Despite the fast speed of the Deep Learning prediction using GPUs, CRFasRNNLayer with more features can still be relatively time consuming (About a 2.5-fold increase in GPU calculation time). One possible workaround can be reducing the time complexity by using fewer iterations within the CRF layer as the original paper suggests. However, training simpler models with the highly accurate predictions from the original model can completely remove the time-consuming step during inference. This can also solve some issues with implementing the model since the original code has a sub-optimal CPU implementation and recent package support due to compiler changes. Future work would be retraining the outputs of the model with a simpler model to keep the benefits of the CRF layer’s output refinement while reducing time complexity.

The Deep Learning in medical imaging community has developed various ways to solve problems such as bias and transparency of the training data. Public datasets for several different tasks are being released72,73, open-source packages such as MONAI74 are pushing federated learning (training across sites without directly accessing private patient data) and transparent models. We envision our addition to the field by introducing a flexible model that can overcome bias in training data and perform on unseen data as well could further improve the field, reducing dangers of wrong and biased predictions and privacy concerns from requiring numerous data.

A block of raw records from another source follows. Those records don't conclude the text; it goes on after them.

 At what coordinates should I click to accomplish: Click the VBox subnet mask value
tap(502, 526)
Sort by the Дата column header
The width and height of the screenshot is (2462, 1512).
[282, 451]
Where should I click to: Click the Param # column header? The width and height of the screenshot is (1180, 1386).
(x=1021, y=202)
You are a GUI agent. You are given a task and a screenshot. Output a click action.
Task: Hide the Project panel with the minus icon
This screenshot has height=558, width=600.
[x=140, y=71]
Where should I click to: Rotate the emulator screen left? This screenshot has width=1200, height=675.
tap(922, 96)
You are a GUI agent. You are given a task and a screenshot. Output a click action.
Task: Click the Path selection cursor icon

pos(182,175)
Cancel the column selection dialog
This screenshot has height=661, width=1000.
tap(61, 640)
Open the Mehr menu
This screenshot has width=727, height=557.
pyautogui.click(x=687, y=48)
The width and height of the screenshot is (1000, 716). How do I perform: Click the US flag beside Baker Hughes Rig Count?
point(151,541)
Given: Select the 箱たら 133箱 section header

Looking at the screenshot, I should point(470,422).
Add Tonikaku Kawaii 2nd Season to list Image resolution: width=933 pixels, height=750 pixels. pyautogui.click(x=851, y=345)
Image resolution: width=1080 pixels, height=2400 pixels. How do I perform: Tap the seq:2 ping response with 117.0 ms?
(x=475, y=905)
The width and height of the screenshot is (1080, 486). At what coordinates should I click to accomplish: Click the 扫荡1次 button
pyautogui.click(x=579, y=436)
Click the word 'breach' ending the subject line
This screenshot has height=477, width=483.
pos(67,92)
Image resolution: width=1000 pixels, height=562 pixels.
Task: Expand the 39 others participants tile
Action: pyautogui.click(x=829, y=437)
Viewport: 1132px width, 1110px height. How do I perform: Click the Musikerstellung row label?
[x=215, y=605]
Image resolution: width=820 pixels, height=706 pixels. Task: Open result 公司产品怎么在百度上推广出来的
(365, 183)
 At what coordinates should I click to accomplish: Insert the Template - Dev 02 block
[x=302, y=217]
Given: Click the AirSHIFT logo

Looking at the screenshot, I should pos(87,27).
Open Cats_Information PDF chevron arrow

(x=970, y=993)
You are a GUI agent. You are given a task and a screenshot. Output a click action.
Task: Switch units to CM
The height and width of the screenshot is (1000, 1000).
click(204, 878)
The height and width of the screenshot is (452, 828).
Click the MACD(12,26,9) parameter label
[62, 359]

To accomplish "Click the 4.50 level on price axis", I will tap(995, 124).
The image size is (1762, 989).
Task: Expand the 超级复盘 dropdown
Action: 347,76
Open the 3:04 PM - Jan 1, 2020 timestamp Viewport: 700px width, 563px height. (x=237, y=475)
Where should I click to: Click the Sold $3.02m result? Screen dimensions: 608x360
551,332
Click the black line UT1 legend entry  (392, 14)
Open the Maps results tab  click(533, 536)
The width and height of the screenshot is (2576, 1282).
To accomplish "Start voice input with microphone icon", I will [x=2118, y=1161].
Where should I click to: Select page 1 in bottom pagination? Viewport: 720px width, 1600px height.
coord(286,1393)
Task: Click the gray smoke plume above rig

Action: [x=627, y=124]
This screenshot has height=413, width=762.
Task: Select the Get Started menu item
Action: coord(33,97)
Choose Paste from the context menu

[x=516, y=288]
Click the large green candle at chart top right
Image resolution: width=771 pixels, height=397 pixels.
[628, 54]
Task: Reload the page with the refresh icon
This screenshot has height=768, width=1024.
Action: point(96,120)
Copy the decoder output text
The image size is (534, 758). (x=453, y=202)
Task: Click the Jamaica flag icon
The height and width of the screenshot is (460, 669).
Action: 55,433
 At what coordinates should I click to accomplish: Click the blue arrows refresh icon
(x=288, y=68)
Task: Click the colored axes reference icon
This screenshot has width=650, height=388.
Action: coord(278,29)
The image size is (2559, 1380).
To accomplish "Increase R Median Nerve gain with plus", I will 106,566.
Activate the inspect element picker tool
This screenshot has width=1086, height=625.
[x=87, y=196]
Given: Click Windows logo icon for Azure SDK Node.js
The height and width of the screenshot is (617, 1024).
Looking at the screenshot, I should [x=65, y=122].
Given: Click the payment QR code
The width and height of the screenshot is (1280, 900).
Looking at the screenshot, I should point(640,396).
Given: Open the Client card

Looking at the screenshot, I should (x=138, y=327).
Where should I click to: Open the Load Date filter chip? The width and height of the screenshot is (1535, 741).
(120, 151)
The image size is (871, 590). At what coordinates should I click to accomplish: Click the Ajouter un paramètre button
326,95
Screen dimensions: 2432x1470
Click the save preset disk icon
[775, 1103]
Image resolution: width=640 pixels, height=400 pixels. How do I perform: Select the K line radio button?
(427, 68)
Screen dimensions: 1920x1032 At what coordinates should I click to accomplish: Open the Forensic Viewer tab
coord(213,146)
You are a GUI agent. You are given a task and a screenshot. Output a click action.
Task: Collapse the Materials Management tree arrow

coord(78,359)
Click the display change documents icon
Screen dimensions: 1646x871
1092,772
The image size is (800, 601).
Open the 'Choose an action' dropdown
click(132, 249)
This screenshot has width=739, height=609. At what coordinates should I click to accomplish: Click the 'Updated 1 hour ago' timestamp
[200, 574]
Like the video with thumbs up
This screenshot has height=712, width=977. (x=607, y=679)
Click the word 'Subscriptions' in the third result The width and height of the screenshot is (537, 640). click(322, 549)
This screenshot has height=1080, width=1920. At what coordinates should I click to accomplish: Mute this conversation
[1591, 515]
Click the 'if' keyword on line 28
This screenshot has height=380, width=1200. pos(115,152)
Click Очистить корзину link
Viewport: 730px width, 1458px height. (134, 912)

Removing non-brain tissues from MRI data is a necessary step for nearly all forthcoming analyses of these images. Various Deep-learning approaches have been considered in the literature with limited outcomes. To resolve this issue, we propose EVAC+, a DL architecture that combines a V-net architecture with CRF layers and multi-scale inputs. Results show that the proposed CRF layer with a negative Dice Loss for refining the segmentation can significantly improve results. The improvements are especially profound in cortical surfaces, which most methods fail to achieve a precise segmentation. The accuracy is also profound in clinical data and pediatric brains, even though those were not included in the training data. We additionally show that this ready-to-go approach can efficiently reach higher accuracy with fewer epochs. We believe it is exciting and refreshing that a revisit to CRFs in medical imaging can be used in tandem, creating a compound effect with Neural Networks, and further improving crucial medical imaging problems. A version of our model is currently open-sourced via DIPY57 to disseminate its use to the wider medical imaging community via a stable platform.